▸ **MATERIAL FOR THIS EXERCISE**:
§ §

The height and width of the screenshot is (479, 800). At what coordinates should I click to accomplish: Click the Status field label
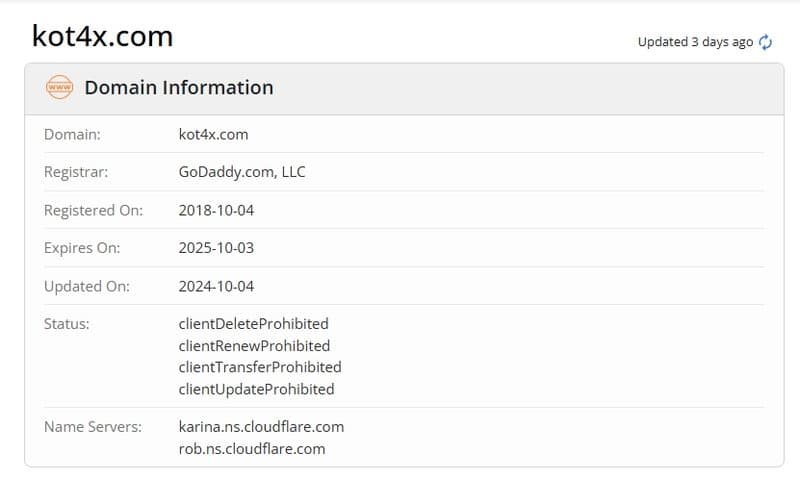click(67, 324)
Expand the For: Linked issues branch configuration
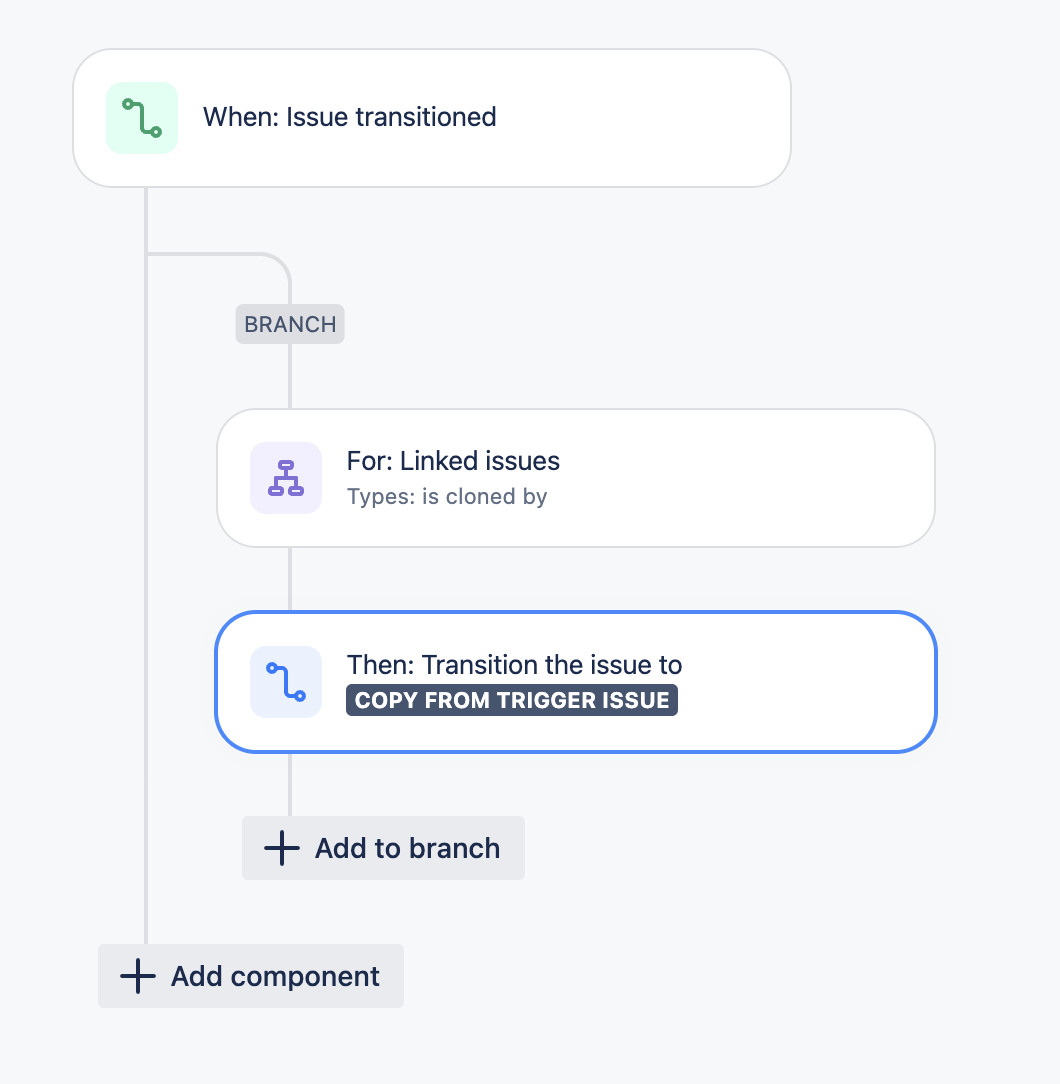 (x=575, y=477)
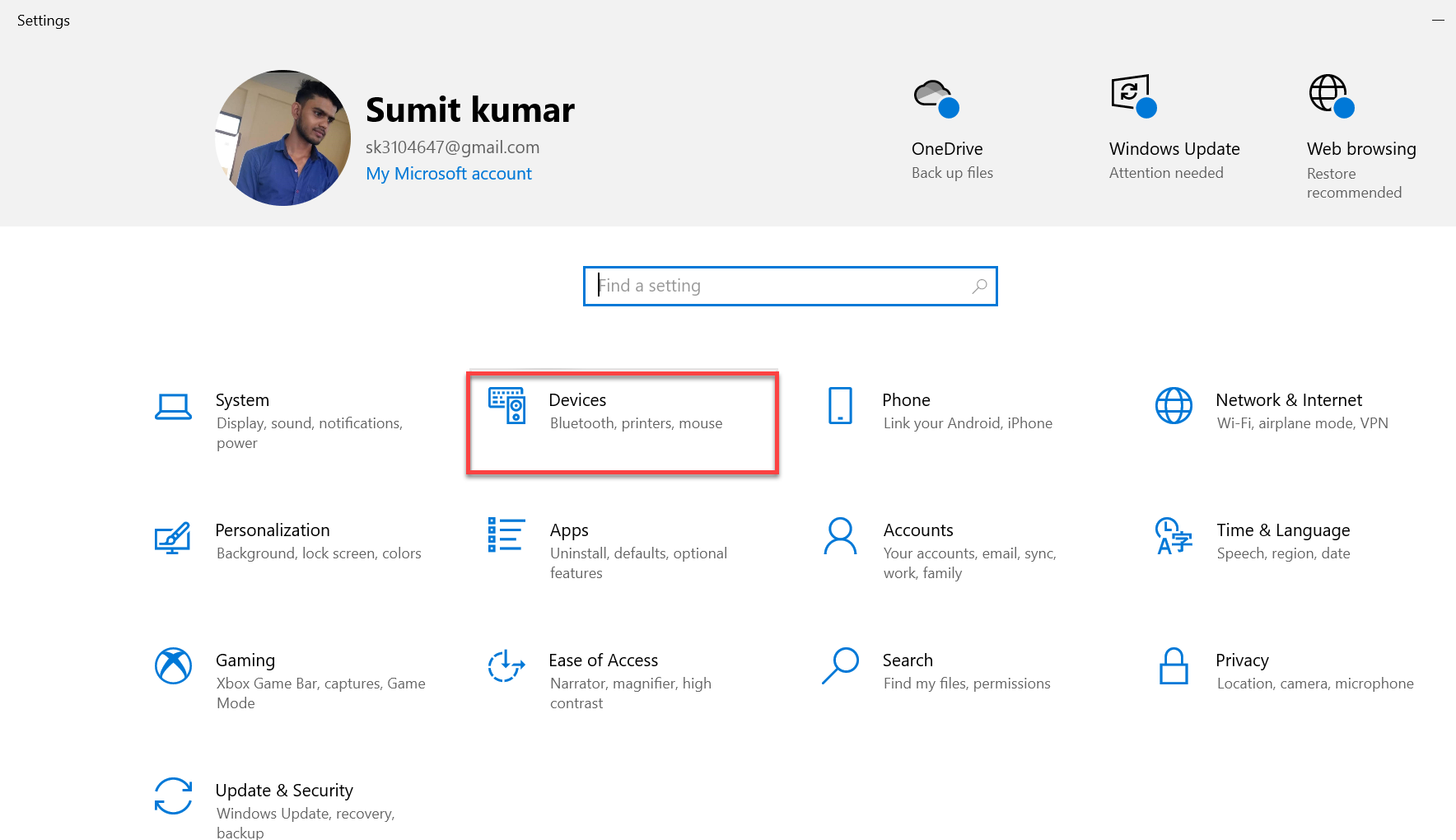This screenshot has width=1456, height=840.
Task: Open Update & Security sync icon
Action: pyautogui.click(x=173, y=796)
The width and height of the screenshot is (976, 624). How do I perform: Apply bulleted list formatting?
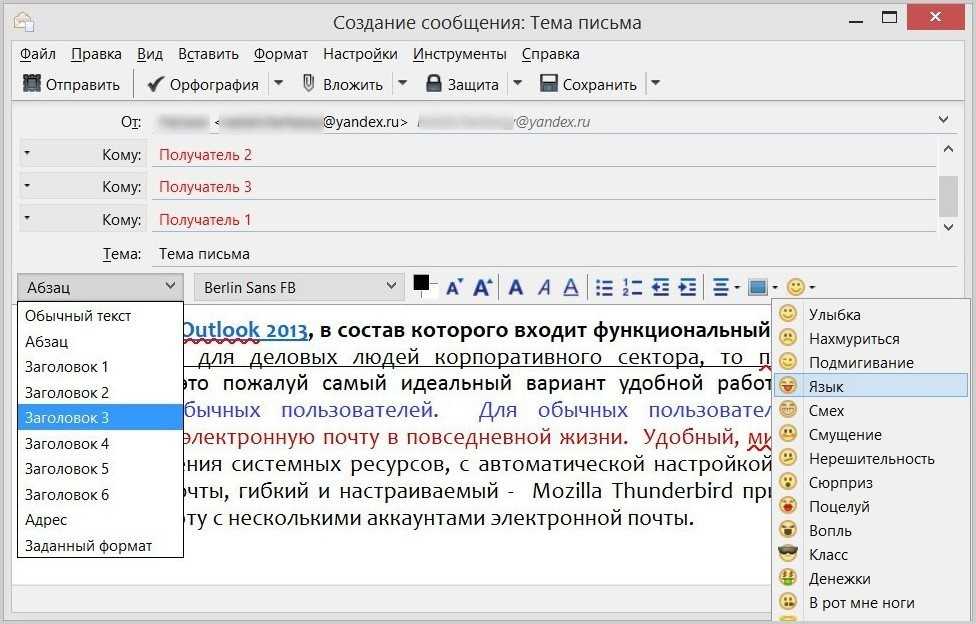[x=604, y=288]
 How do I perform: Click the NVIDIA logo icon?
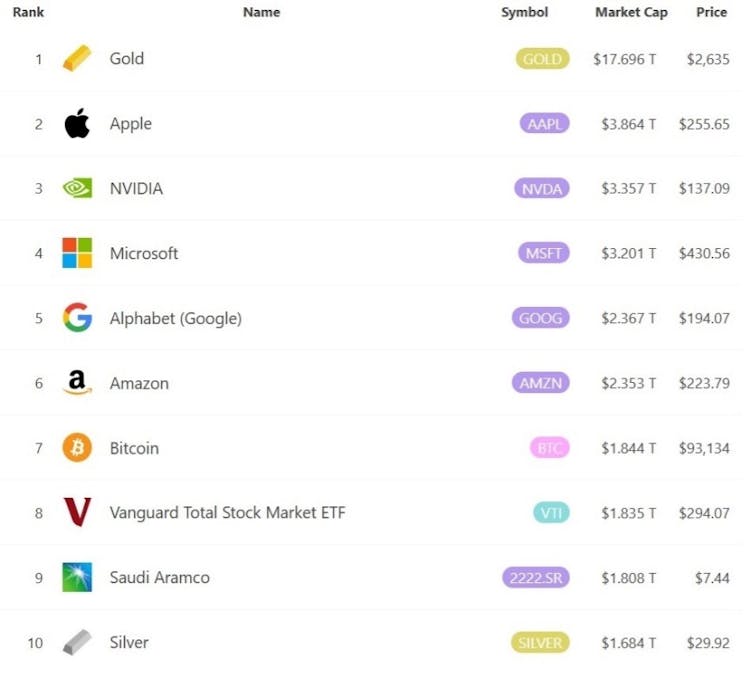tap(77, 188)
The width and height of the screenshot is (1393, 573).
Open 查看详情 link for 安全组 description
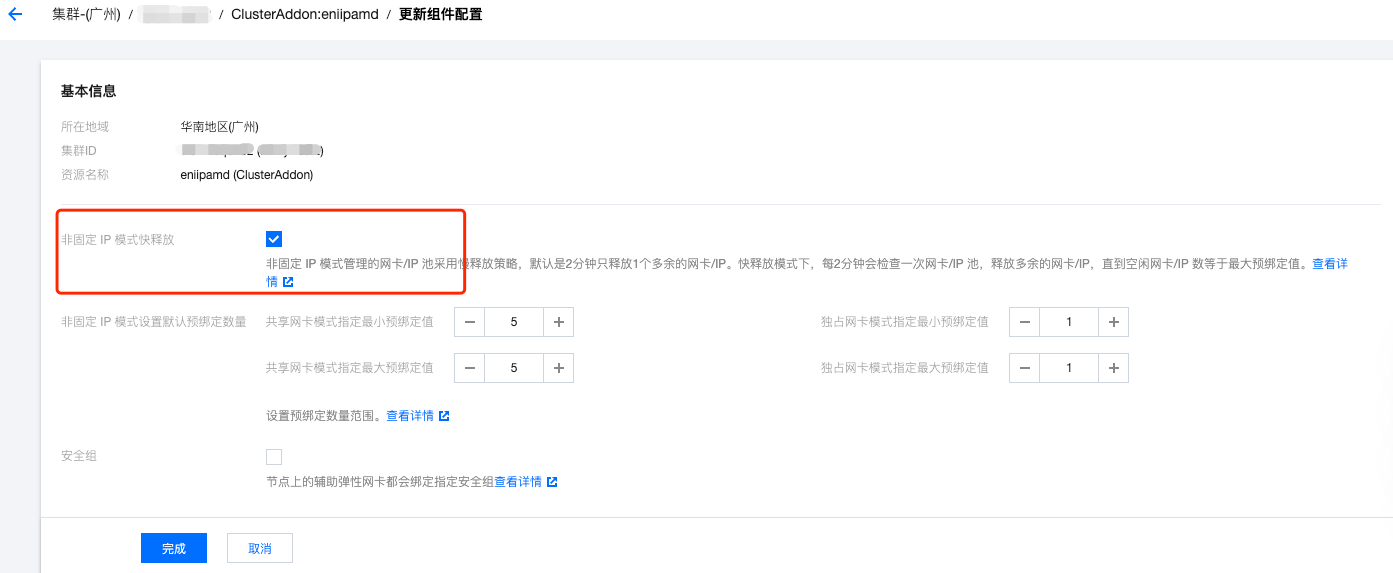pyautogui.click(x=518, y=482)
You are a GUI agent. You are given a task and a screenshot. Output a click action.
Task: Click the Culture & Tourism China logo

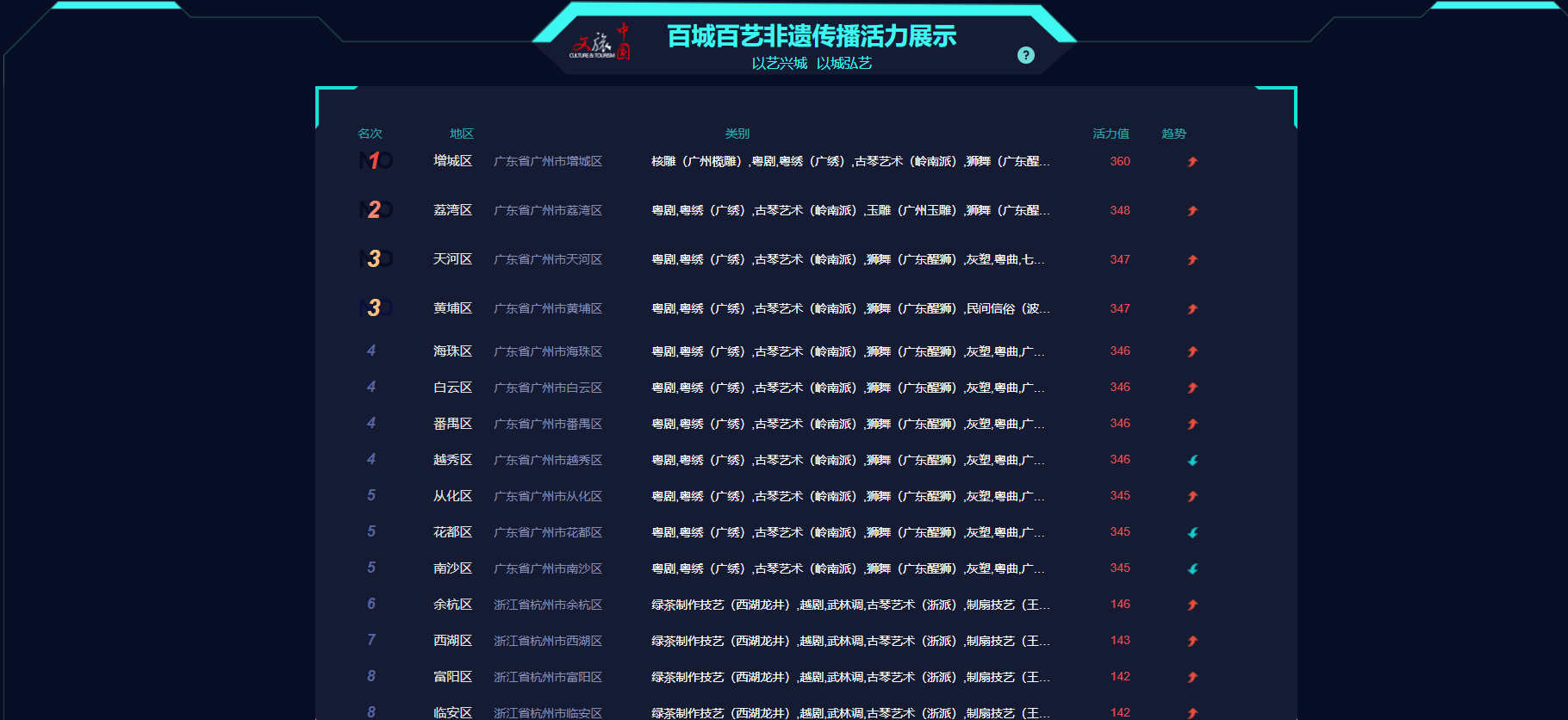(x=600, y=42)
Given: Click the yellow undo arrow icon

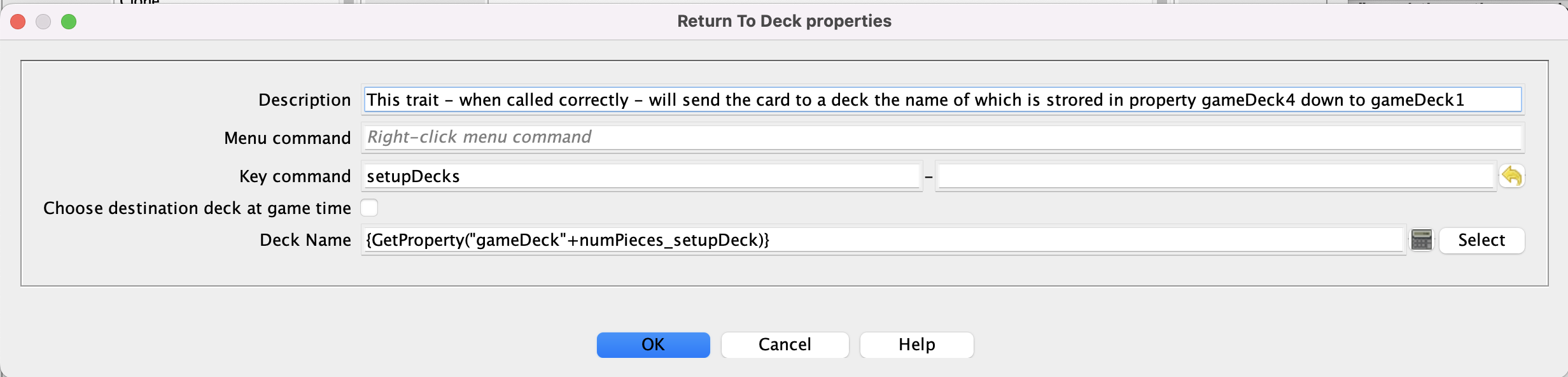Looking at the screenshot, I should tap(1511, 176).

§ §

Take the data above and repeat it exactly, leaving each picture out.

▸ **RESPONSE FOR THIS EXERCISE**:
The height and width of the screenshot is (479, 800). At what coordinates should I click to accomplish: Click the Status field label
click(67, 324)
Expand the For: Linked issues branch configuration
 (x=575, y=477)
This screenshot has width=1456, height=840.
Task: Open Update & Security sync icon
Action: pyautogui.click(x=173, y=796)
The width and height of the screenshot is (976, 624). How do I perform: Apply bulleted list formatting?
[x=604, y=288]
 How do I perform: Click the NVIDIA logo icon?
tap(77, 188)
The width and height of the screenshot is (1393, 573).
Open 查看详情 link for 安全组 description
pyautogui.click(x=518, y=482)
You are a GUI agent. You are given a task and a screenshot. Output a click action.
Task: Click the Culture & Tourism China logo

(x=600, y=42)
Given: Click the yellow undo arrow icon

Looking at the screenshot, I should tap(1511, 176).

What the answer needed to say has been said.